Everett: Espresso stand rules are not about the bikini

EVERETT — Two new pieces of legislation aimed at bikini barista prostitution are going before the Everett City Council on Wednesday.

Each proposed ordinance would need two more council reviews before it could become law. That process could wrap up as early as August.

The proposal was rewritten after a public hearing earlier this year. The owners of family-friendly coffee huts shared concerns over some earlier language about license requirements.

“This is the city’s attempt to deal with all the crime we’re seeing at this bikini barista model of business,” assistant city attorney Ramsey Ramerman said. “I can’t emphasize enough that this bill is not about anybody being offended by seeing women in bikinis. We are trying to deal with the secondary criminal conduct we’ve seen at these stands.”

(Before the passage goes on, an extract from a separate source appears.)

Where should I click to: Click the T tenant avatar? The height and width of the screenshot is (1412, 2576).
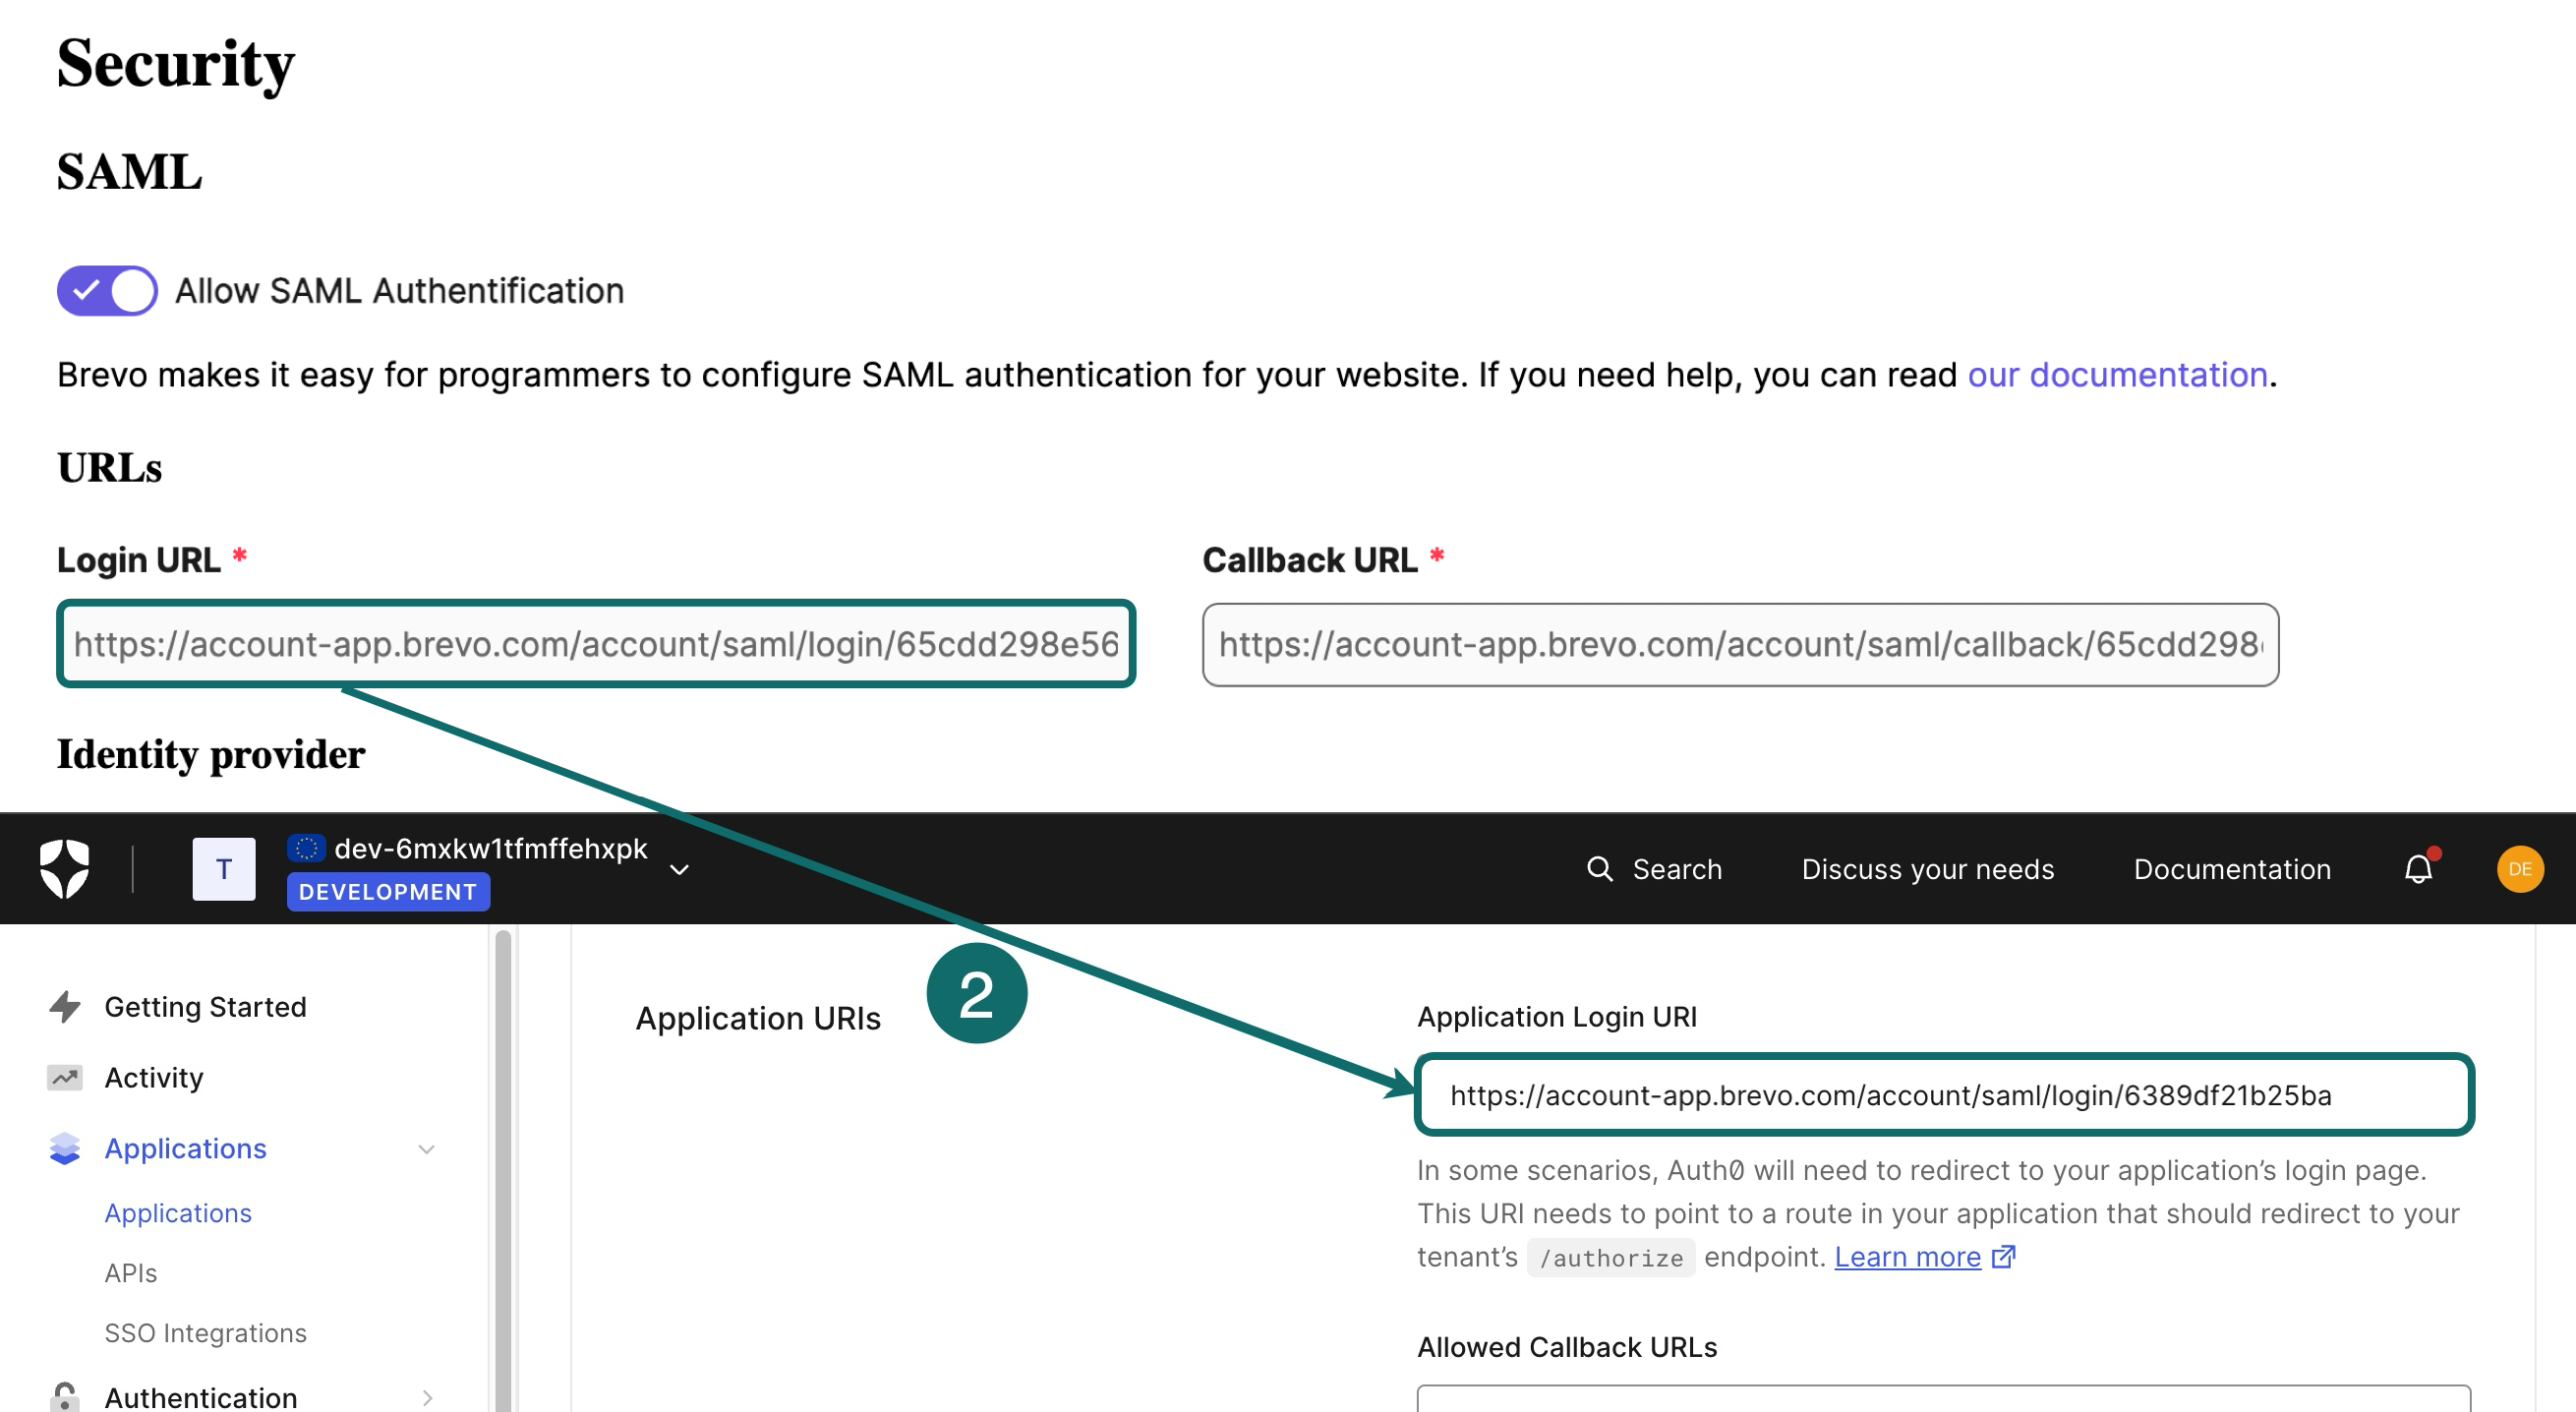(223, 868)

By that, he means prostitution as well as flashing body parts for money. Those behaviors at Everett stands have led to multiple criminal convictions in recent years. Former bikini baristas told police they were pressured to engage in sexual activity and lived off cash tips. One said she had never filled out an employee application or received a paycheck, records show. Others said drug use was rampant among young women at the stands. Even those who didn’t engage in prostitution frequently were propositioned, records show.

Everett has about a half-dozen bikini huts still in business.

One of the new proposed bills involves a dress code for what are called “quick service” restaurants, a category that includes fast food, food trucks and coffee stands. Employees have to wear, at a minimum, tank tops and shorts. That means no bikinis and no using body paint or stickers as bikini substitutes.

Owners whose employees are found in violation would have to pay a $250 fine and obtain a probationary license to keep operating that stand. Additional violations could lead to higher fines and losing the license, which would put that location out of business.

The second proposed bill has two prongs. One expands the definition of lewd conduct, which traditionally involves sexual activity or nudity in public places. The wording clarifies what areas of skin can be exposed.

The other prong adds a new misdemeanor to the books, called “facilitating lewd conduct.” A business owner could face jail time and a $5,000 fine for allowing or encouraging employees to engage in lewd conduct.

The legislation won’t replace the police department’s efforts to combat felony conduct, Ramerman said. However, vice investigations are expensive, complicated and time-consuming. Video surveillance tactics can be helpful for prosecution but create a public disclosure nightmare. The city has gone to court to keep its recordings of baristas’ bad behavior from ending up on the internet. One seeker of the records is a convicted rapist. That case is pending.

There are exemptions to the proposed nudity rules for the arts, political expression and other First Amendment activities. The change also wouldn’t affect someone wearing a normal cloth bikini at a public beach.